Value of lung diffusing capacity for nitric oxide in systemic sclerosis

A decreased lung diffusing capacity for carbon monoxide ( DL CO ) in systemic sclerosis ( SS c) is considered to reflect losses of alveolar membrane diffusive conductance for CO ( DM CO ), due to interstitial lung disease, and/or pulmonary capillary blood volume ( V C ), due to vasculopathy. However, standard DL CO does not allow separate DM CO from V C . Lung diffusing capacity for nitric oxide ( DL NO ) is considered to be more sensitive to decrement of alveolar membrane diffusive conductance than DL CO . Standard DL CO and DL NO were compared in 96 SS c subjects with or without lung restriction.

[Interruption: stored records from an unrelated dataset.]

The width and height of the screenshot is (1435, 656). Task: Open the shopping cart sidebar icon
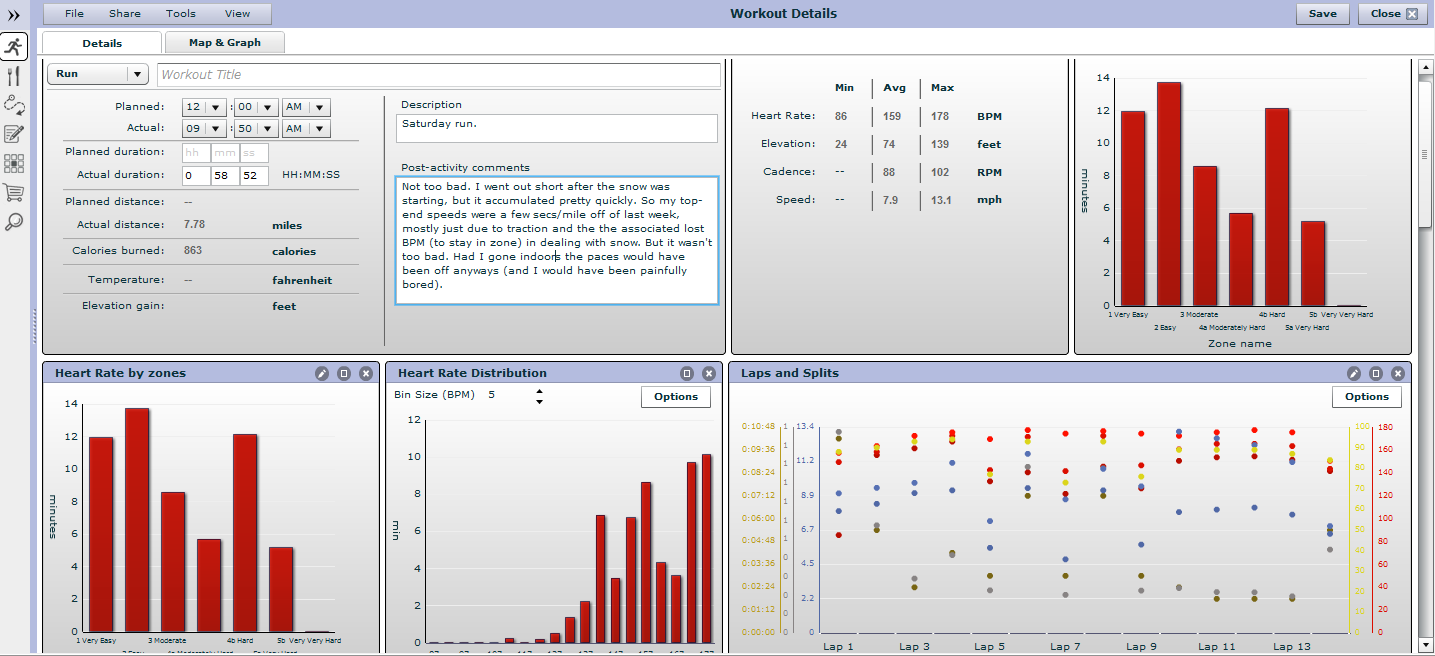(14, 193)
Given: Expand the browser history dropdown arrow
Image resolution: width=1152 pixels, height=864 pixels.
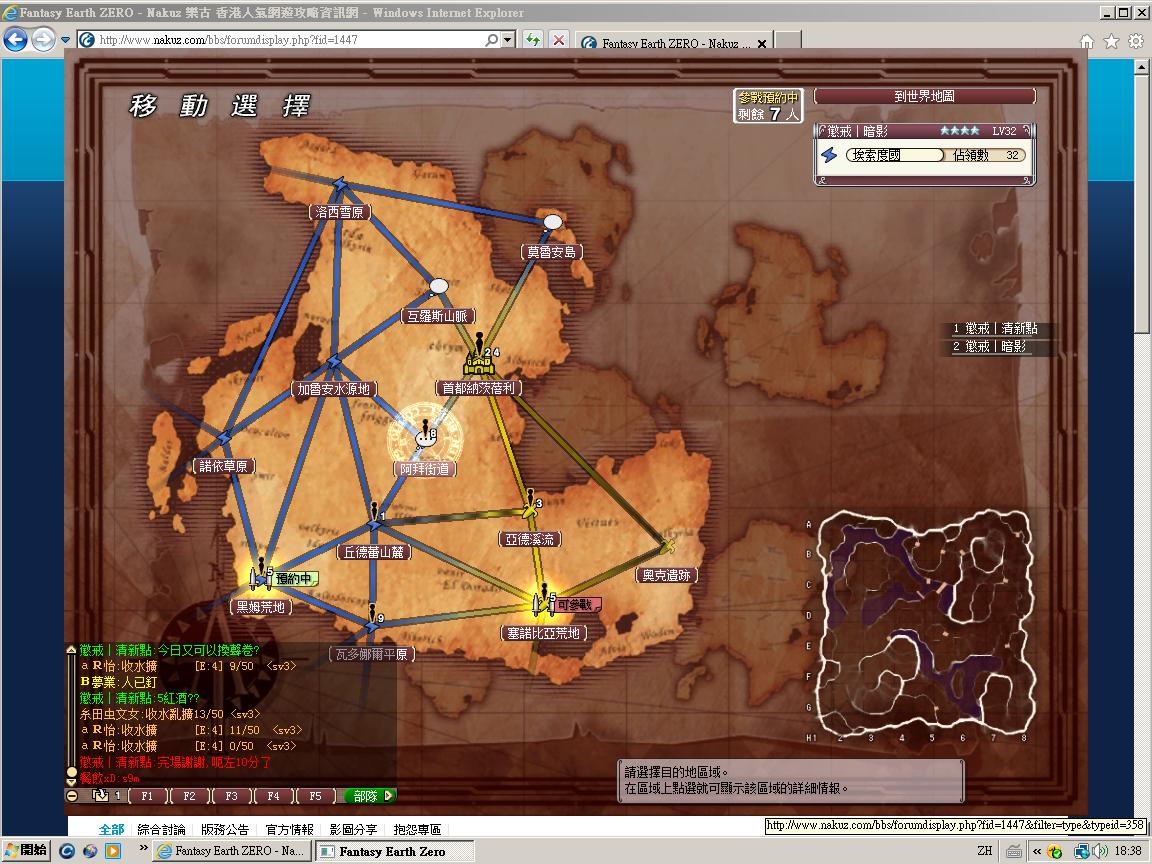Looking at the screenshot, I should pyautogui.click(x=65, y=40).
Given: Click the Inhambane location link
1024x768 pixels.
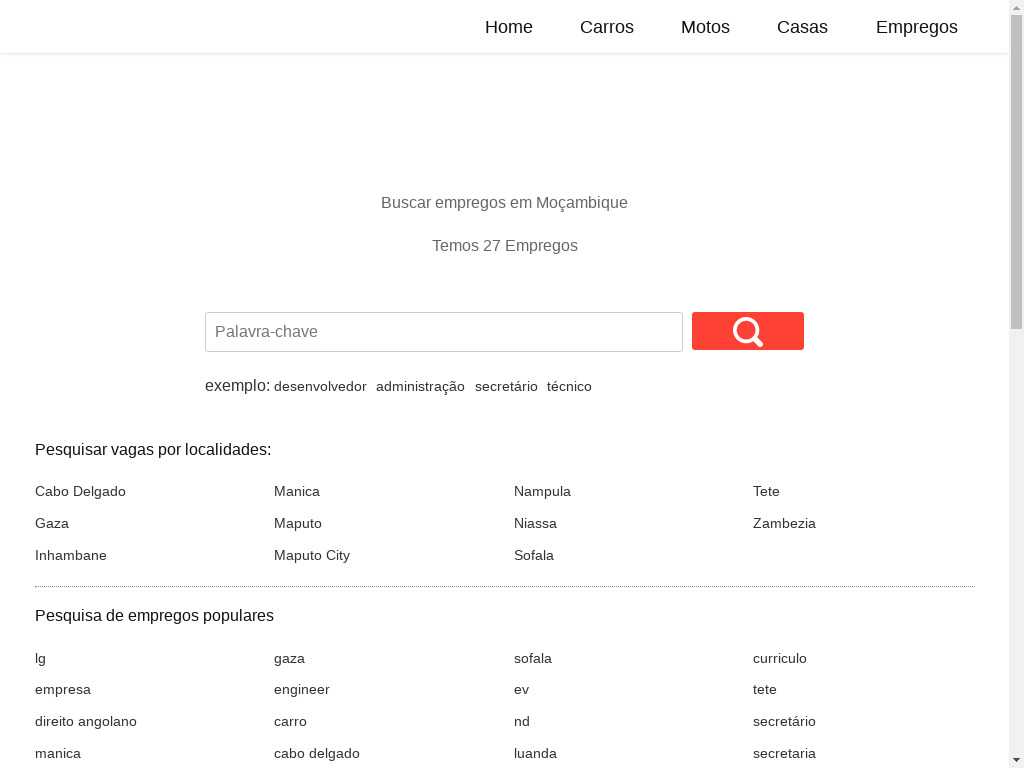Looking at the screenshot, I should coord(71,556).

Data showed that DL NO was reduced in 22% of subjects with normal lung volumes and DL CO , whereas DL CO was normal in 30% of those with decreased DL NO . In 30 subjects with available computed tomography of the chest, both DL CO and DL NO were negatively correlated with the extent of pulmonary fibrosis. However, DL NO but not DL CO was always reduced in subjects with ≥ 5% fibrosis, and also decreased in some subjects with < 5% fibrosis. DM CO and V C partitioning and Doppler ultrasound‐determined systolic pulmonary artery pressure could not explain individual differences in DL CO and DL NO . DL NO may be of clinical value in SS c because it is more sensitive to DM CO loss than standard DL CO , even in nonrestricted subjects without fibrosis, whereas DL CO partitioning into its subcomponents does not provide information on whether diffusion limitation is primarily due to vascular or interstitial lung disease in individual subjects. Moreover, decreased DL CO in the absence of lung restriction does not allow to suspect pulmonary arterial hypertension without fibrosis.